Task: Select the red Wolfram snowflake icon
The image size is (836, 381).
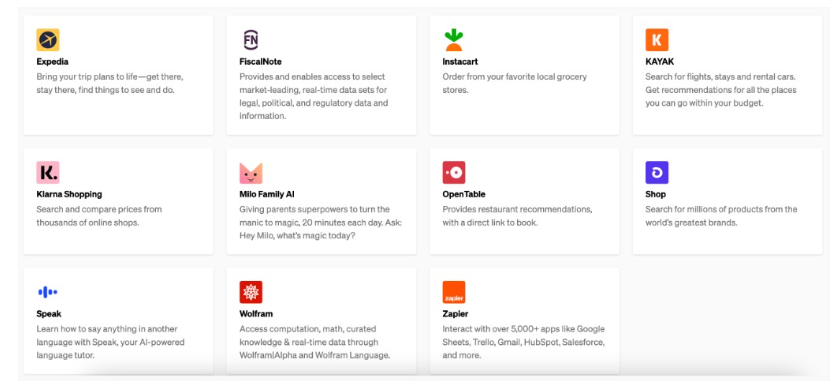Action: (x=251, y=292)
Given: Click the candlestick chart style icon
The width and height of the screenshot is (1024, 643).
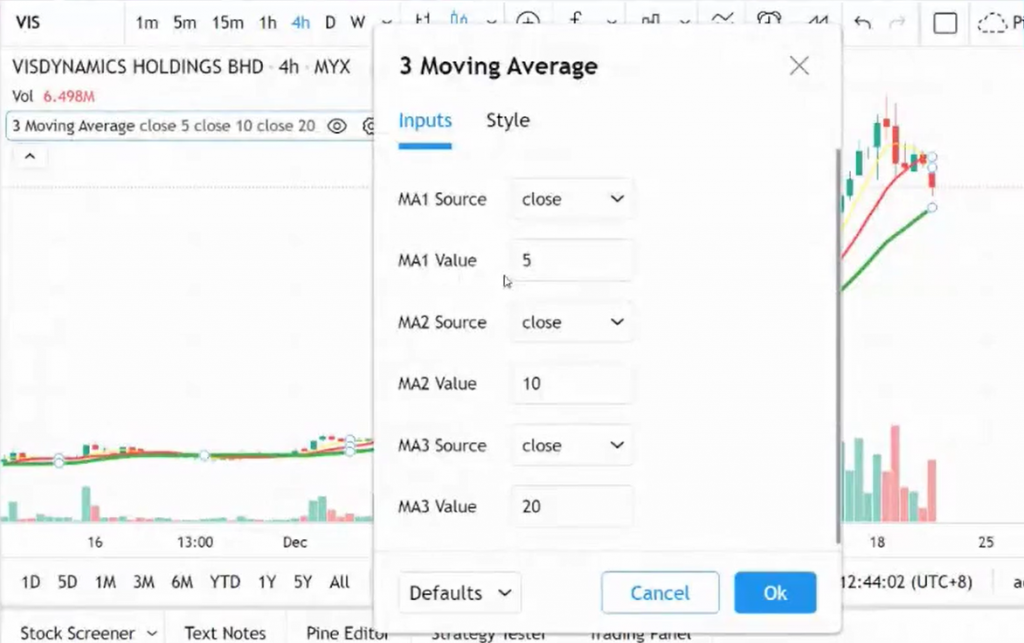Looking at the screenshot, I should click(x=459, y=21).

================

What you need to do: Please retype only the lines from the line that holds "The width and" through the end of the records, exactly as they stand, and drop every picture.

Task solution:
The width and height of the screenshot is (1024, 643).
Looking at the screenshot, I should click(x=459, y=21).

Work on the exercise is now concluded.